--- AVAILABLE RECORDS ---

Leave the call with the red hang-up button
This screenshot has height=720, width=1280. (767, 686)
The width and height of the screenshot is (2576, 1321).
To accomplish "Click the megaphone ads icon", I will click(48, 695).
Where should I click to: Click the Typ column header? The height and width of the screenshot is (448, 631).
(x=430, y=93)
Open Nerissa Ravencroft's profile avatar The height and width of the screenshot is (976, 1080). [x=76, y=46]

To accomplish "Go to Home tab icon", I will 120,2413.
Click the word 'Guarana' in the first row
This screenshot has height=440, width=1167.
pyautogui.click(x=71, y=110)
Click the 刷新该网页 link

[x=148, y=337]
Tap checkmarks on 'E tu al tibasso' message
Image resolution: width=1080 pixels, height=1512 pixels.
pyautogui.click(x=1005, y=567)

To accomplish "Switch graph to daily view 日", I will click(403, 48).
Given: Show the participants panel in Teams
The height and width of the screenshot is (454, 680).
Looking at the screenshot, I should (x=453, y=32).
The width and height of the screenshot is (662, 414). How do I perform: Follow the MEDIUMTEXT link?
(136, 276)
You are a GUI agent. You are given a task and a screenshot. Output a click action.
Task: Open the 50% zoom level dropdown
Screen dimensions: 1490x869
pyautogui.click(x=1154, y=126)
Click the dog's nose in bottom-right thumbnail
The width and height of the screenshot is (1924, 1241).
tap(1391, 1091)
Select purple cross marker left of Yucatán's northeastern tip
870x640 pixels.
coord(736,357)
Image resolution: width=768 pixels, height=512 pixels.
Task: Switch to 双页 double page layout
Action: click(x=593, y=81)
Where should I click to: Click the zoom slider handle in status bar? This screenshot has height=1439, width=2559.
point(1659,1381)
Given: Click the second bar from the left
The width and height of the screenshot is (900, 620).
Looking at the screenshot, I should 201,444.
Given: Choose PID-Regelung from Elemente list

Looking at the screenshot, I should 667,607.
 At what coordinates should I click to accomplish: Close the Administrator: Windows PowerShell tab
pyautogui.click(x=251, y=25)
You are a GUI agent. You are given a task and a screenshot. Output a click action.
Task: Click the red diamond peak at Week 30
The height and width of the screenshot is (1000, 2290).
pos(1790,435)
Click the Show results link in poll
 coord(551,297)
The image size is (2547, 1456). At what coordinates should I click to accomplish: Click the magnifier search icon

--- PROMPT ---
Reproduce the part of the listing above that opens with its first line and closes with the line containing "(x=430, y=93)", including both of those lines.

--- EXERCISE RESULT ---
Leave the call with the red hang-up button
This screenshot has height=720, width=1280. (767, 686)
The width and height of the screenshot is (2576, 1321).
To accomplish "Click the megaphone ads icon", I will click(48, 695).
Where should I click to: Click the Typ column header? The height and width of the screenshot is (448, 631).
(x=430, y=93)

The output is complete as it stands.